> **WHAT THE TASK ASKS**:
Can you quote, word for word, every line from the first line of the records below through the line containing "The image size is (611, 346).", and nothing else?

> **Records from a collection**:
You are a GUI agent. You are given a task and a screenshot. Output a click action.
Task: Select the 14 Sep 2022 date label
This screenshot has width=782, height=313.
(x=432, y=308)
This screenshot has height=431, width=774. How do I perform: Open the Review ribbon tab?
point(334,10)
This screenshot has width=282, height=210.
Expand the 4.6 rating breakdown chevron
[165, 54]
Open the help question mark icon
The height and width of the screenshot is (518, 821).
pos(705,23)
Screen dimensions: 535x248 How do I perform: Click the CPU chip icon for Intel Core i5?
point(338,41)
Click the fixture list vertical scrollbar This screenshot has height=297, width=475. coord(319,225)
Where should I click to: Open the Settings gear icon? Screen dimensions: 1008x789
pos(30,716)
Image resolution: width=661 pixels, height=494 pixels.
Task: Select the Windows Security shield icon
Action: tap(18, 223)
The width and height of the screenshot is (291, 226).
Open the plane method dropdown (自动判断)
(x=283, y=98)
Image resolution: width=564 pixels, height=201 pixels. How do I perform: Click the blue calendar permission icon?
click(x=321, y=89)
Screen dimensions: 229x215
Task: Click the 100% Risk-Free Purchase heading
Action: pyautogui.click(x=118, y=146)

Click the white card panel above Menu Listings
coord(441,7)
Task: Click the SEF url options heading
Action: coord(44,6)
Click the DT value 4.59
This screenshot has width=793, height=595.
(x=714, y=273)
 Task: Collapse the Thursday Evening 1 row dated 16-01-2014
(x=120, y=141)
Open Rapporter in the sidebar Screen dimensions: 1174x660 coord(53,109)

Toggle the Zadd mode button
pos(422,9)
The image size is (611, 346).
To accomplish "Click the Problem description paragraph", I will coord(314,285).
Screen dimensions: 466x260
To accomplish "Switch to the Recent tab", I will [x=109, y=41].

> **SOLUTION TO THIS PROBLEM**:
You are a GUI agent. You are given a task and a screenshot. Output a click action.
Task: Select the 14 Sep 2022 date label
This screenshot has width=782, height=313.
(x=432, y=308)
This screenshot has height=431, width=774. How do I perform: Open the Review ribbon tab?
point(334,10)
This screenshot has width=282, height=210.
Expand the 4.6 rating breakdown chevron
[165, 54]
Open the help question mark icon
The height and width of the screenshot is (518, 821).
pos(705,23)
Screen dimensions: 535x248 How do I perform: Click the CPU chip icon for Intel Core i5?
point(338,41)
Click the fixture list vertical scrollbar This screenshot has height=297, width=475. coord(319,225)
Where should I click to: Open the Settings gear icon? Screen dimensions: 1008x789
pos(30,716)
Image resolution: width=661 pixels, height=494 pixels.
Task: Select the Windows Security shield icon
Action: tap(18, 223)
The width and height of the screenshot is (291, 226).
Open the plane method dropdown (自动判断)
(x=283, y=98)
Image resolution: width=564 pixels, height=201 pixels. How do I perform: Click the blue calendar permission icon?
click(x=321, y=89)
Screen dimensions: 229x215
Task: Click the 100% Risk-Free Purchase heading
Action: pyautogui.click(x=118, y=146)

Click the white card panel above Menu Listings
coord(441,7)
Task: Click the SEF url options heading
Action: coord(44,6)
Click the DT value 4.59
This screenshot has width=793, height=595.
(x=714, y=273)
 Task: Collapse the Thursday Evening 1 row dated 16-01-2014
(x=120, y=141)
Open Rapporter in the sidebar Screen dimensions: 1174x660 coord(53,109)

Toggle the Zadd mode button
pos(422,9)
The image size is (611, 346).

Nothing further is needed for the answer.